Продолжение. Начало в № 7–8/03
Иеромонах Макарий
Кажется, я писала о том, как в 1955 году покинула в кафе "Прага" моих довольно блистательных спутников, среди которых были Валентин Свистунов и Владимир Г. Гак, чтобы подойти к двум молодым людям, похожим на картину Шагала. Я знала, что один из них — Сима Маркиш, недавно вернувшийся из ссылки, куда его с матерью и братом отправили после казни отца. Другой оказался индологом по имени Саша Сыркин. С профессором Сиркиным, как называют его в Иерусалиме, мы дружим и теперь, хотя живёт он далеко, а Шимон Перецевич Маркиш недавно умер.
С ним мы очень часто общались с лета 55-го по лето 58-го. У него уже был маленький сын Марк. Потом я уехала в Литву, Сима — в Венгрию, а там и в Швейцарию. Иногда мы посылали друг другу красивые открытки.
Помню, как в 56-м я стояла у книжных полок, а он пламенно возмущался: неужели человек, посмевший назваться христианином, может делить людей на тихих и важных?

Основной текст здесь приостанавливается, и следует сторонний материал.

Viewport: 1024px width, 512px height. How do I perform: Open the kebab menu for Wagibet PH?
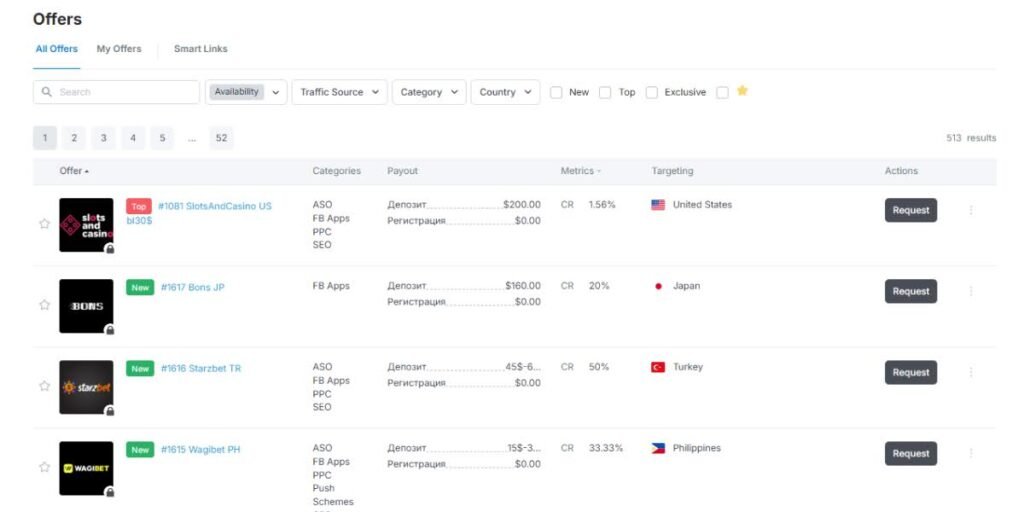[970, 453]
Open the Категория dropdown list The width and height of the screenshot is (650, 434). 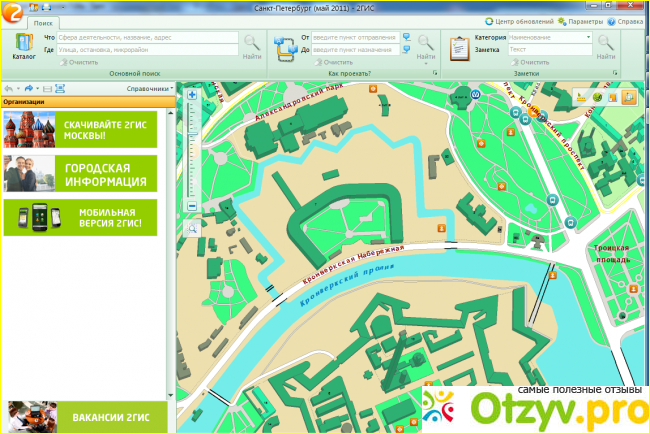coord(589,37)
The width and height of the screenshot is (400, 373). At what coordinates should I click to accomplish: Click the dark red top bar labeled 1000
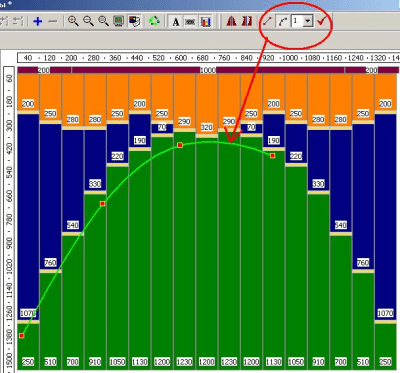[x=207, y=70]
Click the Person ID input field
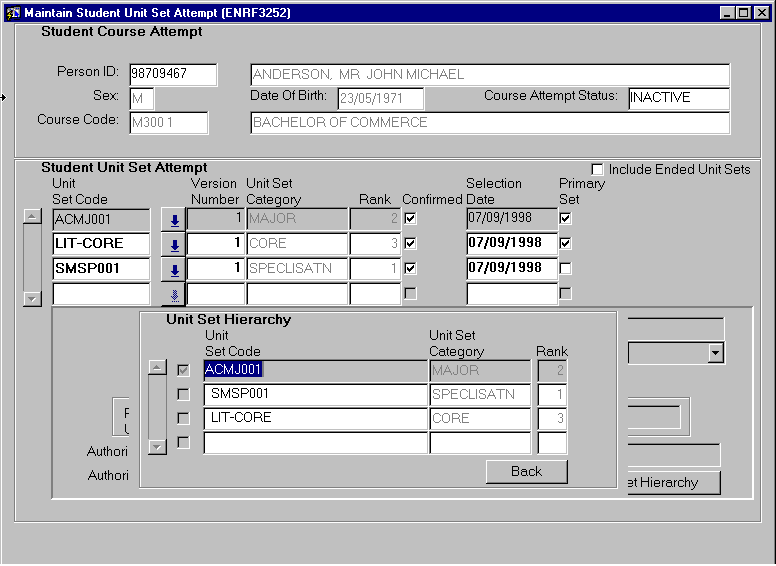776x566 pixels. click(172, 75)
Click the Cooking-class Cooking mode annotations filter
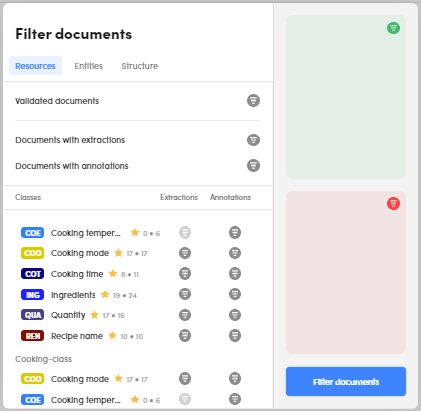This screenshot has height=411, width=421. click(235, 378)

Слова, вообще-то, нянечкины, а уж она — несомненно христианка, но Симка приписал их мне и стал сердиться. Он-то делил и покруче, но христианином не назывался. Позже у Бёлля я нашла быков и агнцев, однако не знаю, что сказал бы С. М. Naturellement, почти сразу вслед за этим, переводя честертоновского "Франциска", я поняла сердцем и утробой, в чём он прав.
Франциск тоже участвовал в нашей жизни. Приехав ненадолго из Литвы году в 65-м, я стояла на Тверском бульваре, а Сима бегал и кричал уже не на меня, а на отсутствующего Муравьёва. Бедному Владимиру Сергеевичу и горячо любимой ими обоими Надежде Яковлевне Мандельштам он вменял то, что они на Франциска не похожи.

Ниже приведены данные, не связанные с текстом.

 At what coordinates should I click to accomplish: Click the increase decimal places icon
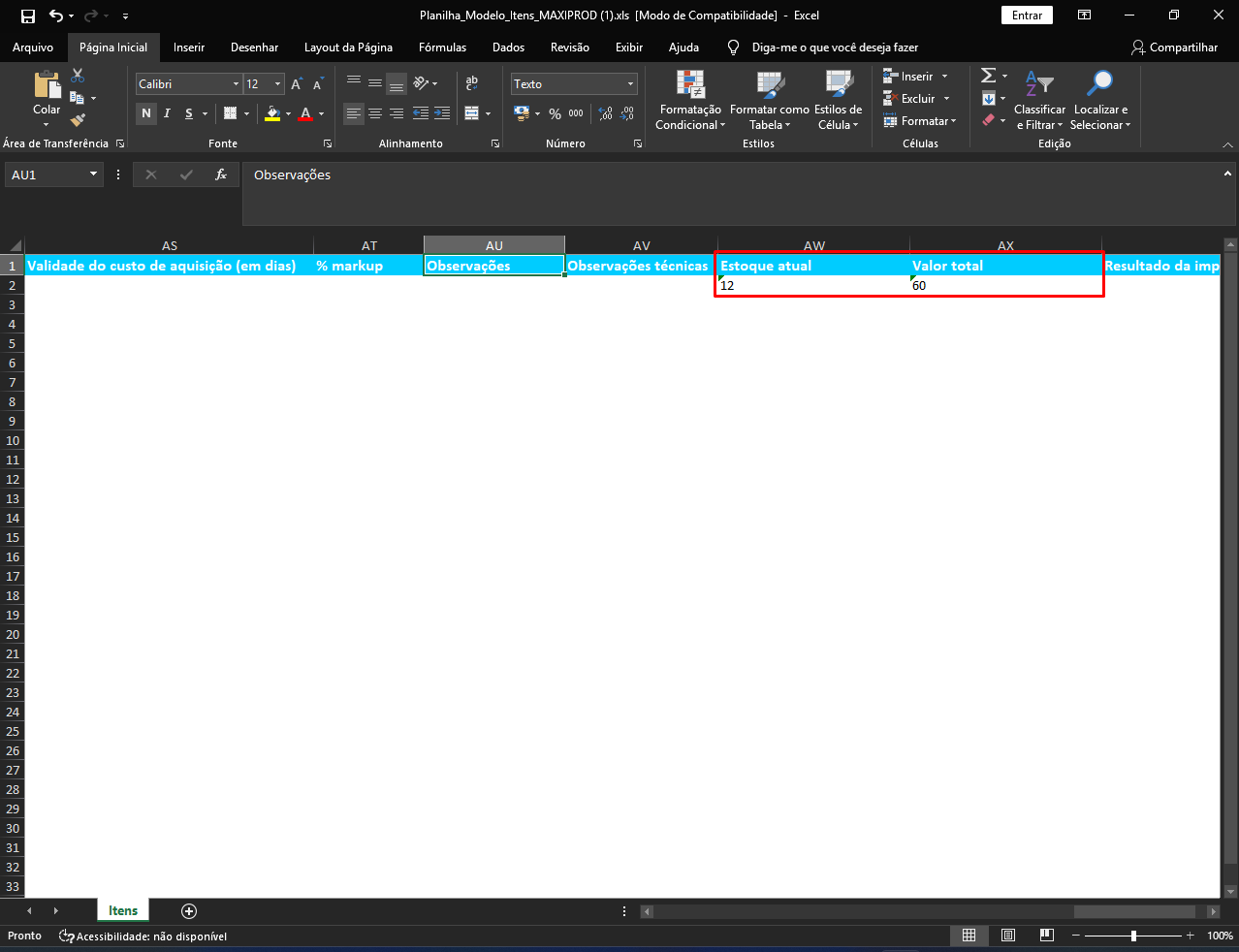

Не понимаю, что страшного в беге времени. Увидишь картинку из прошлого и умиляешься, она ведь стала идиллией, eidolon. Поистине, чудо, что наша жизнь движется, как багаж в аэропорту, повинуясь Божьему замыслу. 30 октября прошлого года, в 41-ю годовщину смерти Ирины Игнатьевны Муравьёвой, незнакомый ей внук Алёша прочитал кусок очень мудрой статьи, подписанной "иеромонах Макарий". Через полгода, узнав номера телефонов у первой Симиной жены, пятьдесят с лишним лет назад поехавшей за ним в ссылку, я позвонила её сыну. Он прислал мне список и, кажется, текст своих статей. Прочитать я их не могу, пока не починят компьютер.
Прощальная улыбка
В "самой жизни" есть странное явление — человек (обычно — верующий) незадолго до смерти получает здесь, на земле, очень большую и нечаянную радость. Скажем, пришла к нам вскоре после переезда, году в 55-м, прекраснейшая женщина по имени Любовь. Она сбежала из колхоза, как-то мыкалась в Москве и даже поселилась попозже в совершенно норштейновском деревянном доме, едва ли не рядом с ним, то есть в Марьиной роще. Бабушка сразу её полюбила, мама — умаялась без домработницы (те, кто побывал за прошедшие года два, пугались её властности), а меня Люба сразу стала называть Натали, восприняв домашнюю манеру обращаться друг к другу как бы по-французски (о, Господи…).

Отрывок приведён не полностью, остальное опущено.